_WHAT THE TASK REQUIRES_. Please print the records verbatim, starting at the beginning of the records and ending with the line that contains "I want to click on scale-years-button: Years, so", with both ends included and the pictures left out.
====== SUPPLIED MATERIAL
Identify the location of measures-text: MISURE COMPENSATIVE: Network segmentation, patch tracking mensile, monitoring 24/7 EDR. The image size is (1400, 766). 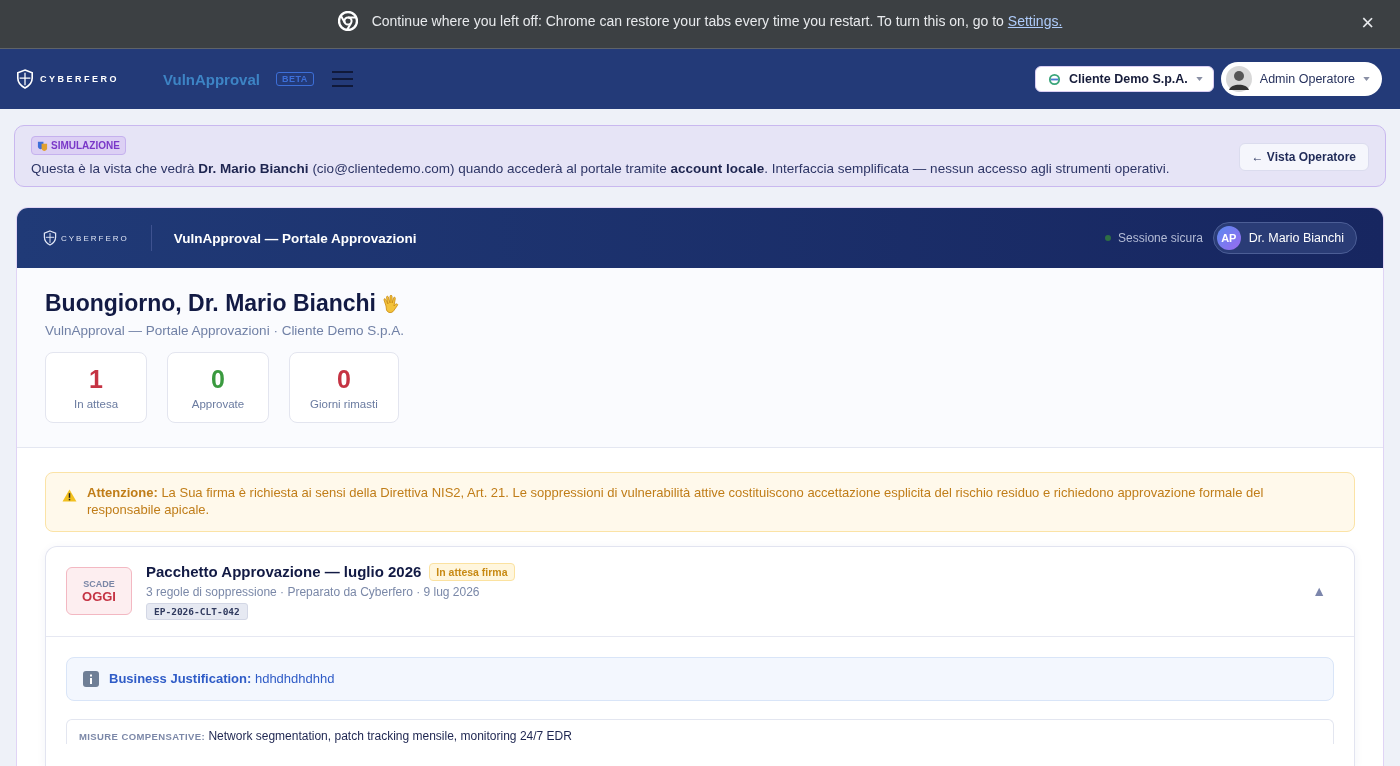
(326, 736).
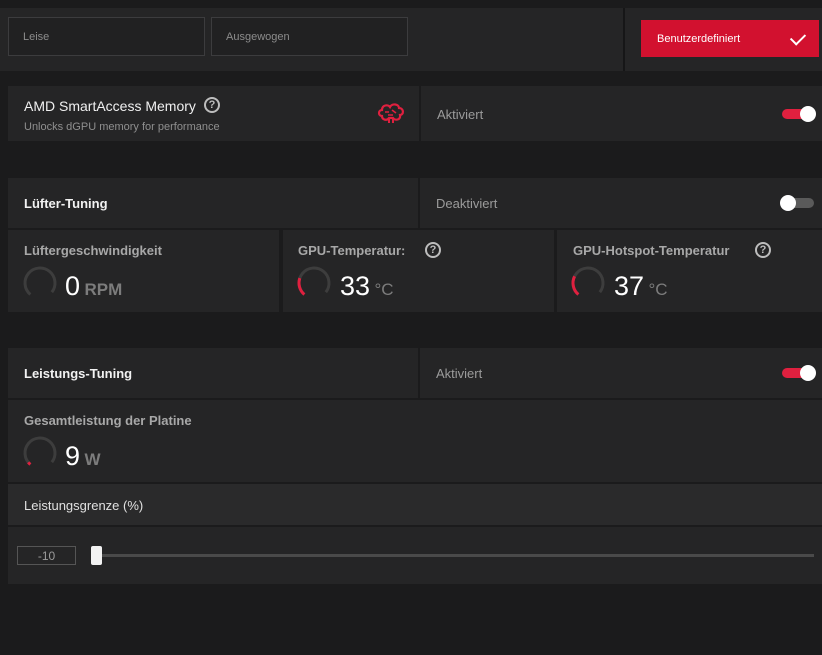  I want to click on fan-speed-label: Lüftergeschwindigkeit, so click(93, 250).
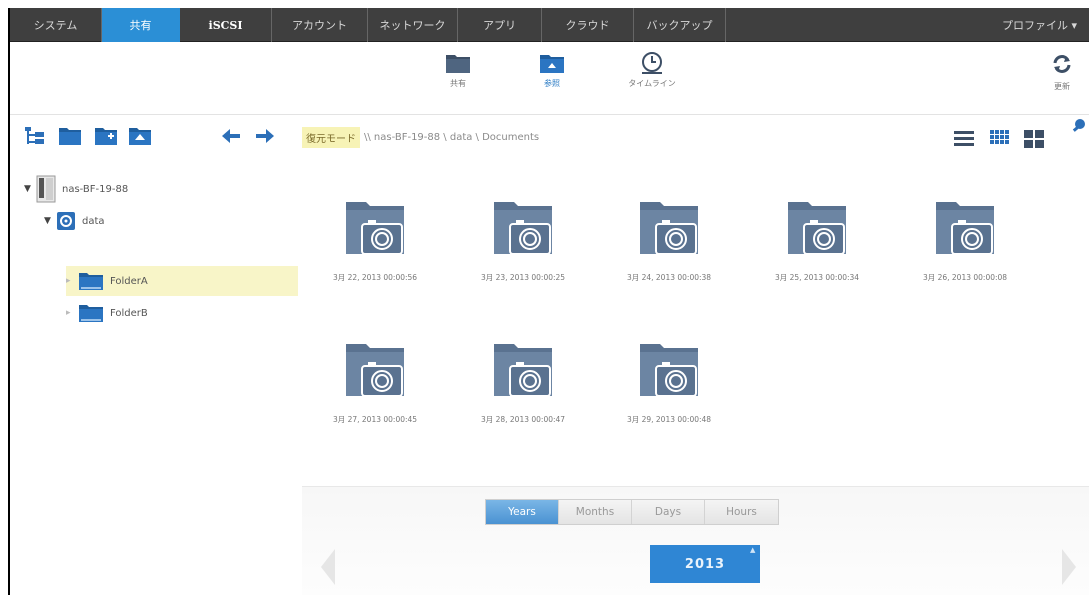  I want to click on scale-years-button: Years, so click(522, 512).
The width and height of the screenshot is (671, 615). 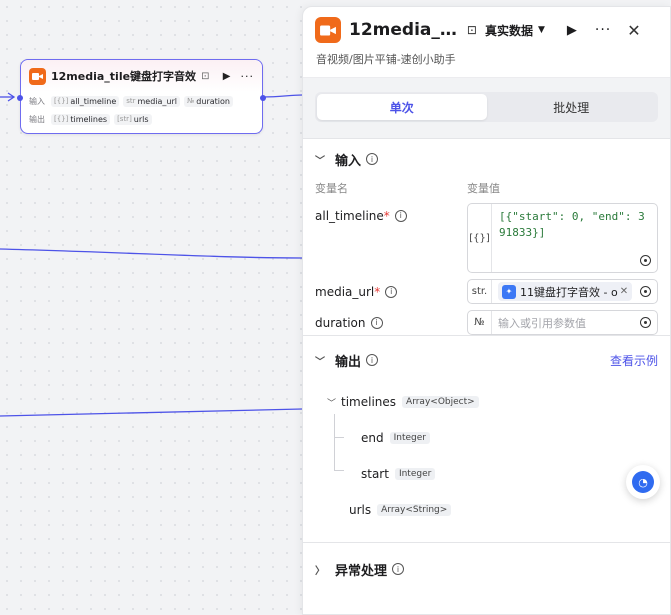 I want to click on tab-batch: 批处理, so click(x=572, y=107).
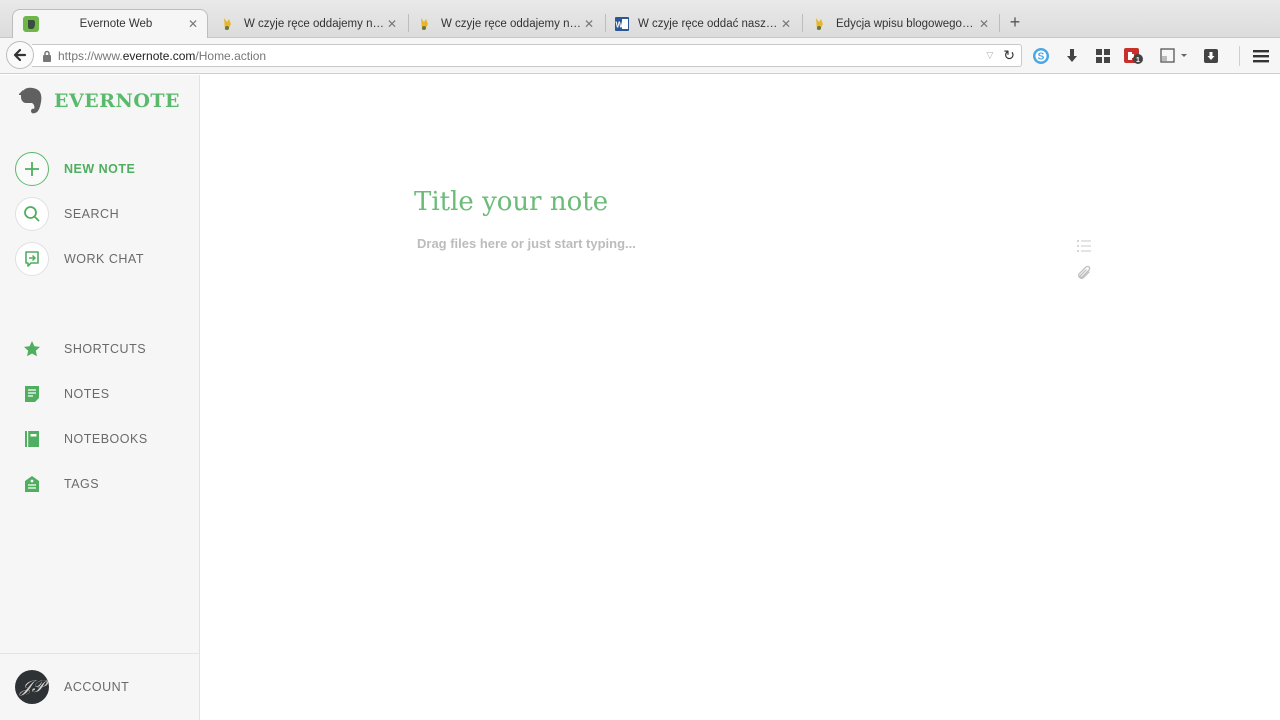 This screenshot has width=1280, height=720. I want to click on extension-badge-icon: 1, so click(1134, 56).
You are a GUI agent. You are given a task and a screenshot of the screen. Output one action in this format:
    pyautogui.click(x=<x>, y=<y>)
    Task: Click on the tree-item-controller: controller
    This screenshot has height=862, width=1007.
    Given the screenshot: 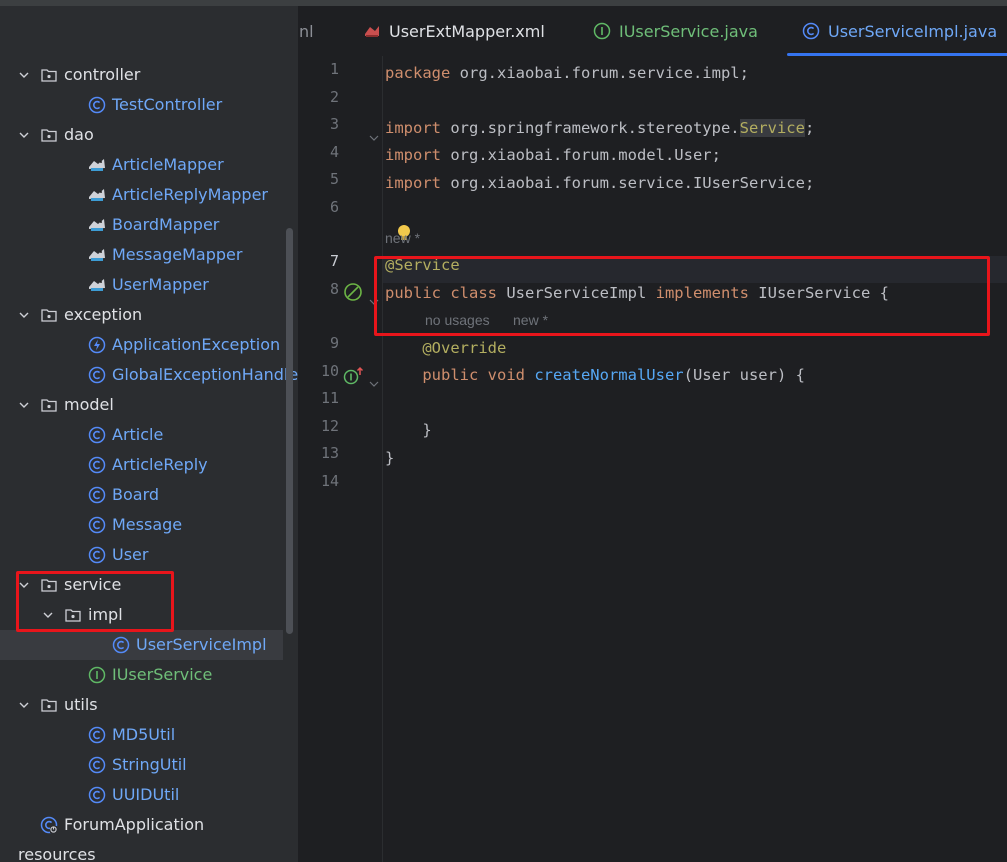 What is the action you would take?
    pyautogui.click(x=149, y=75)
============
_RESPONSE TO THE EXERCISE_.
Identify the location of measures-text: MISURE COMPENSATIVE: Network segmentation, patch tracking mensile, monitoring 24/7 EDR. The image size is (1400, 766). 
(326, 736).
  I want to click on fan-speed-label: Lüftergeschwindigkeit, so click(93, 250).
  I want to click on scale-years-button: Years, so click(522, 512).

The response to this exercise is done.